In remote work environments, individuals who are deaf or hard of hearing often face challenges in effectively communicating during video conferences. To address this, we propose a solution that leverages sign language recognition technology to break communication barriers and empower individuals with hearing impairments to communicate seamlessly.
This project focuses on developing a real-time sign language recognition model that converts sign language into spoken language, facilitating seamless communication and creating new opportunities for individuals with hearing impairments. Beyond enabling communication, this solution unlocks new possibilities. For instance, it empowers deaf individuals to interact directly with clients using sign language in face-to-face services, such as banking.
-
Real-Time Sign Language Recognition
Utilizing Google MediaPipe, the system extracts 3D landmarks of hands and poses in real-time, calculates key joint and finger angles, and processes this data for sign language recognition. -
Dataset
The project uses the 'WLASL-2000 Resized' dataset from Kaggle, containing 2,000 sign language words as training data. -
Data Preprocessing
- Extract frames and calculate angles from videos.
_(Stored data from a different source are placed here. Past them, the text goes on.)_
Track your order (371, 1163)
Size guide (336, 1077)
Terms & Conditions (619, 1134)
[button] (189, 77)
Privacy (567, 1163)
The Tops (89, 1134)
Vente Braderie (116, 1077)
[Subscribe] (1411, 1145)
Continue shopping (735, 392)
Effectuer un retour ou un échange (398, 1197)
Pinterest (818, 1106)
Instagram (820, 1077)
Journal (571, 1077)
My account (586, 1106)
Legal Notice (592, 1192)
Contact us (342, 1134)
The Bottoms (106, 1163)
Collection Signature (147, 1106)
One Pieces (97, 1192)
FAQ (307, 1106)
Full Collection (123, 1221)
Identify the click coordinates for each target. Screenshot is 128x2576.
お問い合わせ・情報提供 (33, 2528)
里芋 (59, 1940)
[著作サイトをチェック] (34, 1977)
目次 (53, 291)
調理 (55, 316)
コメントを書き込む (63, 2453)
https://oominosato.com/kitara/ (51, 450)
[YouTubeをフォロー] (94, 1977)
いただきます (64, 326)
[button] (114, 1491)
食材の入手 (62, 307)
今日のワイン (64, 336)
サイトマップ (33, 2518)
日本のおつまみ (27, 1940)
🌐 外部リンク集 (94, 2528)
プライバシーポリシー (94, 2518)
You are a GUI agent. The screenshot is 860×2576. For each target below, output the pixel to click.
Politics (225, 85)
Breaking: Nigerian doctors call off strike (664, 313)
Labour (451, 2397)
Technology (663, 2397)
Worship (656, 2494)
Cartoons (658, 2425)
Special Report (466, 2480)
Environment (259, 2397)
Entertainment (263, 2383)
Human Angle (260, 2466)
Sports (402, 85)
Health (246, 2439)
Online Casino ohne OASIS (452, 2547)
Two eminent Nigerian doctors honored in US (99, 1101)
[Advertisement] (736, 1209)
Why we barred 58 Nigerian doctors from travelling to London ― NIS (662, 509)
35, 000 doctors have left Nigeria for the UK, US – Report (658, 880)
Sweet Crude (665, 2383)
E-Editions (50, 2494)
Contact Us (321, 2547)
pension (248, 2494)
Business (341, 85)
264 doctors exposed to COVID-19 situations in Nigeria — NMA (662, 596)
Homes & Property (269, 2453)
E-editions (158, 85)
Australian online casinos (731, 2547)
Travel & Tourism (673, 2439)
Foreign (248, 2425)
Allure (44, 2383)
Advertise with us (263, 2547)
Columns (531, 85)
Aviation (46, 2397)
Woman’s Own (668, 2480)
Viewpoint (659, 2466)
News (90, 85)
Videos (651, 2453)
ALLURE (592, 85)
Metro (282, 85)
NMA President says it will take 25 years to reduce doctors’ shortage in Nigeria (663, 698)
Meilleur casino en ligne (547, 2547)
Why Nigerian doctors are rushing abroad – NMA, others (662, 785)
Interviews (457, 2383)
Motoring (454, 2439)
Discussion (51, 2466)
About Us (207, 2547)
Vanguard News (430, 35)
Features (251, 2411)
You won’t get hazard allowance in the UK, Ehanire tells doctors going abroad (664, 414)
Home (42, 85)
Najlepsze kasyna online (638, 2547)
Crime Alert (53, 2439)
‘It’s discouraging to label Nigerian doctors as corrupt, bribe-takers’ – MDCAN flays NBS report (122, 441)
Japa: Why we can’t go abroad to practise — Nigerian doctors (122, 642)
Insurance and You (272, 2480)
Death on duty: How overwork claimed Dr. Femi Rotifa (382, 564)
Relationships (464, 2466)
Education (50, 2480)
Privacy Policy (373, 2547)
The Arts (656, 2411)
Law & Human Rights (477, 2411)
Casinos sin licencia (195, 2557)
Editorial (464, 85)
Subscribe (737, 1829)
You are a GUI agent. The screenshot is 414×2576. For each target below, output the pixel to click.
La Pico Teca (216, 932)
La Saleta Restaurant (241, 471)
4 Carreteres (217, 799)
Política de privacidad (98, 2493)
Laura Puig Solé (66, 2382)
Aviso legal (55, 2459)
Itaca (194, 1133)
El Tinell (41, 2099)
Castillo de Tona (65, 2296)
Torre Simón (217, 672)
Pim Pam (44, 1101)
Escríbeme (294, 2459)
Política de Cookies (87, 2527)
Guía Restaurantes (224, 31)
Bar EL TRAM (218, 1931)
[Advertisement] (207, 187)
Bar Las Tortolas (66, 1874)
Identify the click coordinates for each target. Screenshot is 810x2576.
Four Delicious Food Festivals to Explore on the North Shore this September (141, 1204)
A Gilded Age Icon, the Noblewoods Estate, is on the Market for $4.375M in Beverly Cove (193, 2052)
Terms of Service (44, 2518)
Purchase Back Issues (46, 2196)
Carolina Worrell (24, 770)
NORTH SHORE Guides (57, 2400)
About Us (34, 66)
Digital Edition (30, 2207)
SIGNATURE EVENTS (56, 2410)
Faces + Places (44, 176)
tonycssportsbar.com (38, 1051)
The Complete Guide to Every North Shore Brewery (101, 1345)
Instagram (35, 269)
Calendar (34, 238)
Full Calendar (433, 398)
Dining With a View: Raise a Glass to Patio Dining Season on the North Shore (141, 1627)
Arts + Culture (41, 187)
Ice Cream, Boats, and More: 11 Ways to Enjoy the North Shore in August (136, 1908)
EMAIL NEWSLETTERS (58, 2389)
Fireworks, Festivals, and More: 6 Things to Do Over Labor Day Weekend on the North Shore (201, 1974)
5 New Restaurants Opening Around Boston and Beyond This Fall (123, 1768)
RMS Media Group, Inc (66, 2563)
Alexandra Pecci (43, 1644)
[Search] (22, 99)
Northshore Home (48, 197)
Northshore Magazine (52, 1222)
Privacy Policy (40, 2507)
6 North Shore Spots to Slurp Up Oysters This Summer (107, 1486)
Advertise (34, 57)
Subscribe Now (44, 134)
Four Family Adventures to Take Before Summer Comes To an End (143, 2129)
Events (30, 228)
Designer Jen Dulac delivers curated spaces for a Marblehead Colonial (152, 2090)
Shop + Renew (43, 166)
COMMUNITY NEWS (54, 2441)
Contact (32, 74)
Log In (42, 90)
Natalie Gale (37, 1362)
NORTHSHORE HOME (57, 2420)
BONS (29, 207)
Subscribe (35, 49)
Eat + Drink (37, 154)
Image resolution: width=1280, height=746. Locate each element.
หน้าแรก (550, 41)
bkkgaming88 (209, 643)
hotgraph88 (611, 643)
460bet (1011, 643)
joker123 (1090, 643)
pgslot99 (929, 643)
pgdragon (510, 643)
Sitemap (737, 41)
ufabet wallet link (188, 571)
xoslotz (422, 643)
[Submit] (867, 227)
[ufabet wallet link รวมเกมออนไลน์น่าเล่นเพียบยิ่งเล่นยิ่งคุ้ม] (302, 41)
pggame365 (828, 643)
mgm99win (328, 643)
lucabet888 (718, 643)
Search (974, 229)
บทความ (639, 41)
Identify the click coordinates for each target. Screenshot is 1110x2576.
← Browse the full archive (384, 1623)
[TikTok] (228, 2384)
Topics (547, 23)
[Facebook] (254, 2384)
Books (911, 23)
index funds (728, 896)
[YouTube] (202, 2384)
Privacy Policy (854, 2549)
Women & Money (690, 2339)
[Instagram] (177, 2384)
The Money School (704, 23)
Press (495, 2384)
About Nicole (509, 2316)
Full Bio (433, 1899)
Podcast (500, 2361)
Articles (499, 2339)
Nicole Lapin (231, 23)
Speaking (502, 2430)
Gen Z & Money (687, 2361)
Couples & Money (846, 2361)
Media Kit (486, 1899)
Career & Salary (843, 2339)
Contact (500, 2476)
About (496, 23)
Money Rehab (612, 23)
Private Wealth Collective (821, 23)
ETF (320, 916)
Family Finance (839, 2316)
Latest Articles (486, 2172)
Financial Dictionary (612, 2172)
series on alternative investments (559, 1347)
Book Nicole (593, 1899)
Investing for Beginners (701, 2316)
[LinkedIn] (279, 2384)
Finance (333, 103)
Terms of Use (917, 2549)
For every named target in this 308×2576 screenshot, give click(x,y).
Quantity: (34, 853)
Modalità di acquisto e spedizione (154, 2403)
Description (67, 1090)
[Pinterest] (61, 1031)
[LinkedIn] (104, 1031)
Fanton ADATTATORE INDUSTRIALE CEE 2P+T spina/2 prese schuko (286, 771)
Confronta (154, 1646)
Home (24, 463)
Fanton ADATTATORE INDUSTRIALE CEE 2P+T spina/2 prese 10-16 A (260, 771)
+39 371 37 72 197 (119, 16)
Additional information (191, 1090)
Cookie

- Construct data sequences in 20-frame units.
- Balance the dataset using the SMOTE technique.
-
Deep Learning Model
- LSTM-based model for temporal learning of frame features.
- Classification of 2,000 sign language gestures in the output layer.
-
Training and Evaluation
- Train-test split: 80%-20%.
- Training for 20-30 epochs.
- Achieved validation accuracy: 0.89, Top-3 Accuracy: 0.97.
Step 1: Model Training
Step 2: Real-time Inference
The repository contains the following files and folders:
- Data
To use the project, you need to download the required data:- Preprocessed Training Data (X_train.pkl and y_train.pkl)
Download the preprocessed training data from Google Drive:
📂 https://drive.google.com/drive/folders/1sS9uR_TRqf-w1lfazqaPGbcNhsTJyBIu?usp=drive_link - Original Dataset
The original dataset can be downloaded from Kaggle:
📂 https://www.kaggle.com/datasets/risangbaskoro/wlasl-processed
- Preprocessed Training Data (X_train.pkl and y_train.pkl)
- asl_top3_accuracy_model.h5
Trained LSTM model with high accuracy. - video_to_training_data.ipynb
Jupyter notebook to process videos into training data (X_train.pklandy_train.pkl). - asl_top3_accuracy_model.ipynb
Jupyter notebook for training and evaluating the LSTM model.